§ Exercise requirements
If pictures appear in the lines below, skip them and copy exactly the lines from the one containing "Click the tokens.length constraint code" through the one containing "Task: Click the Compare balance scale icon", and nothing else.

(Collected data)
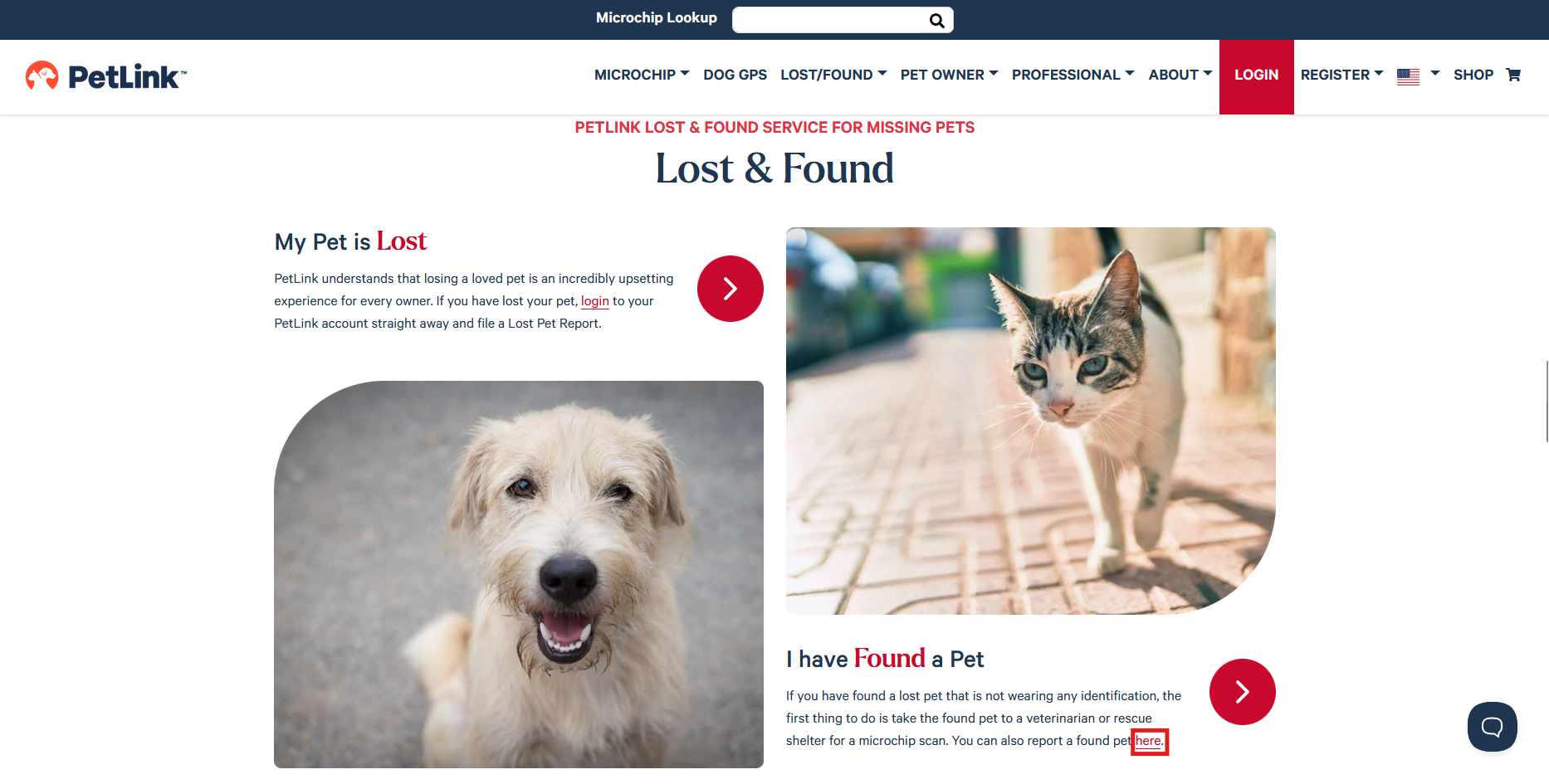Screen dimensions: 1549x784
Task: Open the chat support widget icon
Action: (x=1492, y=727)
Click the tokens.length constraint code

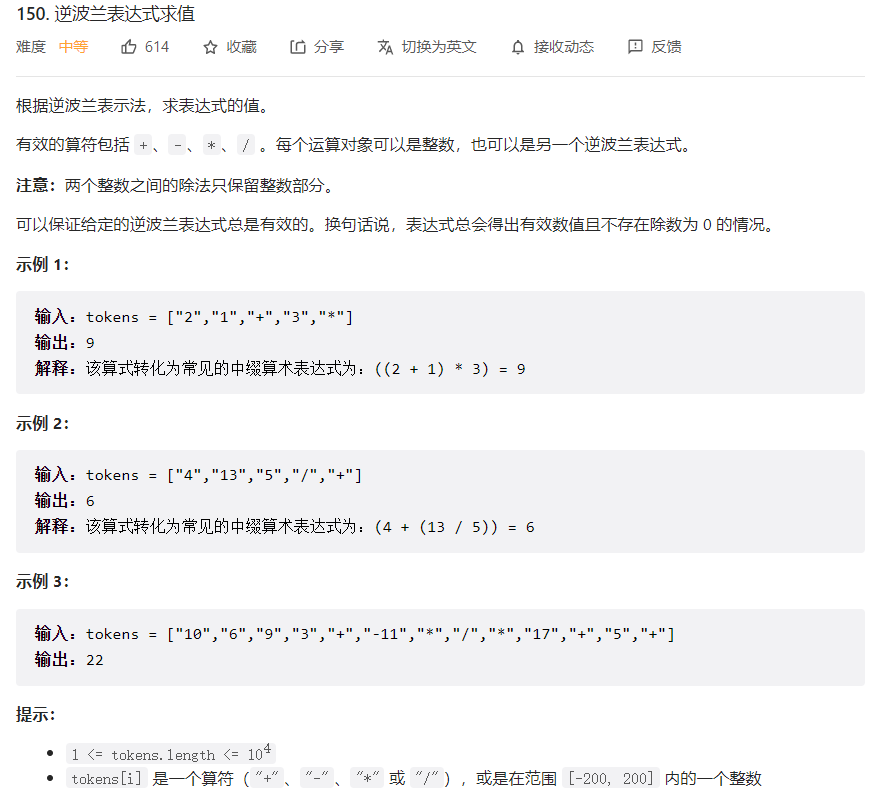pyautogui.click(x=171, y=754)
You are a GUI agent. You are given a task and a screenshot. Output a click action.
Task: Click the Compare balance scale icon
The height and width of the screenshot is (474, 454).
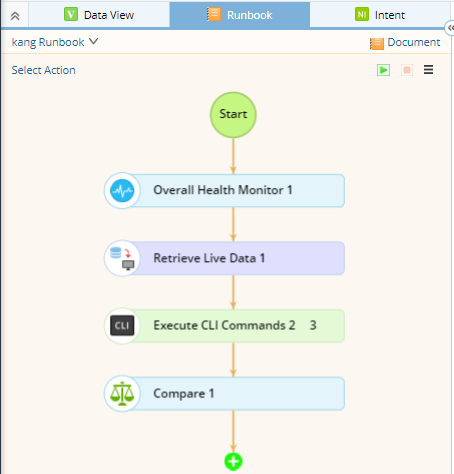pyautogui.click(x=122, y=393)
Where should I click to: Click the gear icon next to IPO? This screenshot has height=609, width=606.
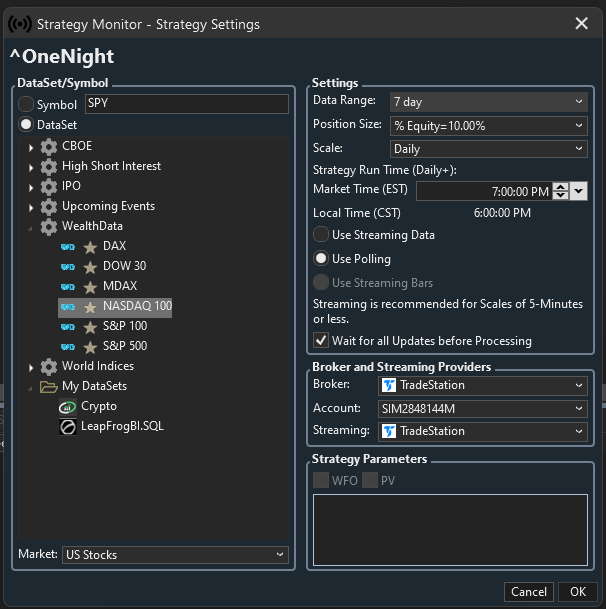(49, 186)
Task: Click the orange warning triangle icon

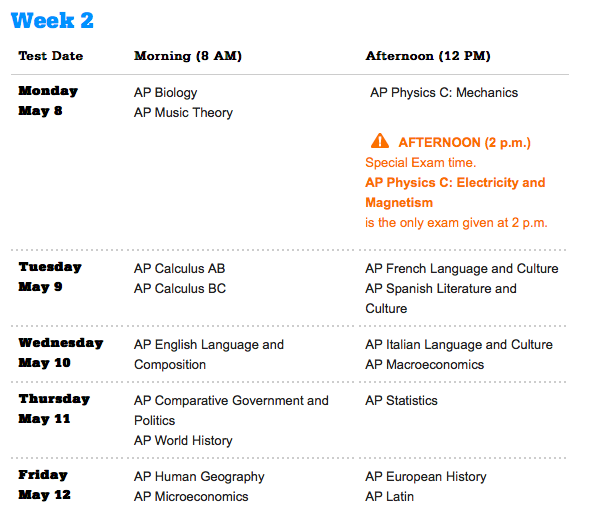Action: [x=379, y=141]
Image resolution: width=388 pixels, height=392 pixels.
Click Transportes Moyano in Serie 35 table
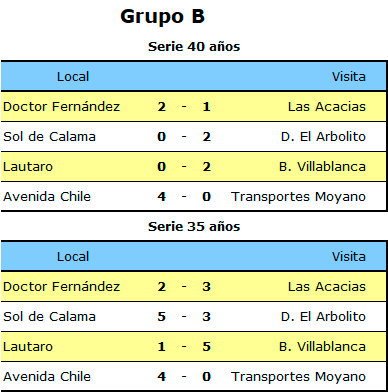pyautogui.click(x=298, y=377)
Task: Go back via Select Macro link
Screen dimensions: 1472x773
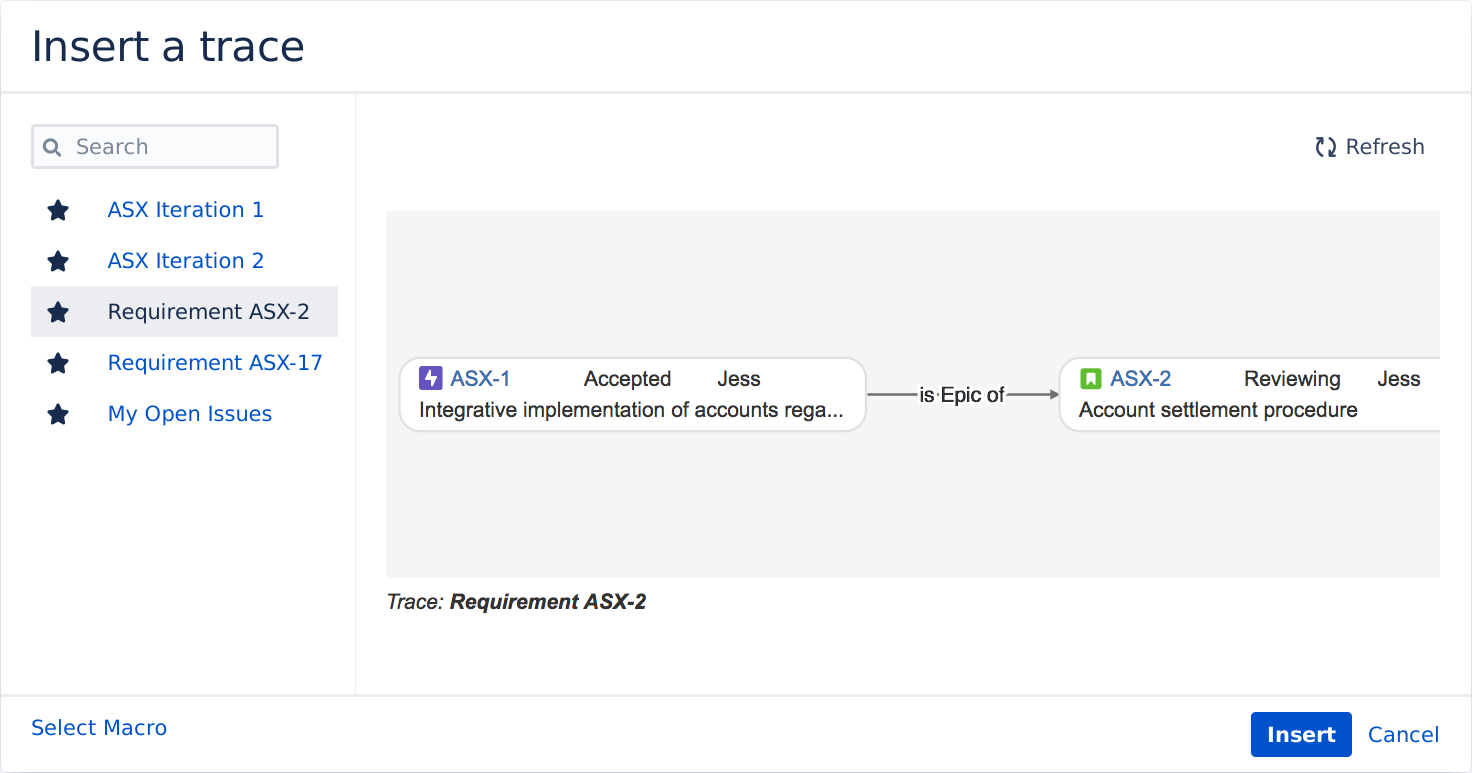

§ Solution
Click the tokens.length constraint code

pyautogui.click(x=171, y=754)
You are a GUI agent. You are given a task and a screenshot. Output a click action.
Task: Click the Compare balance scale icon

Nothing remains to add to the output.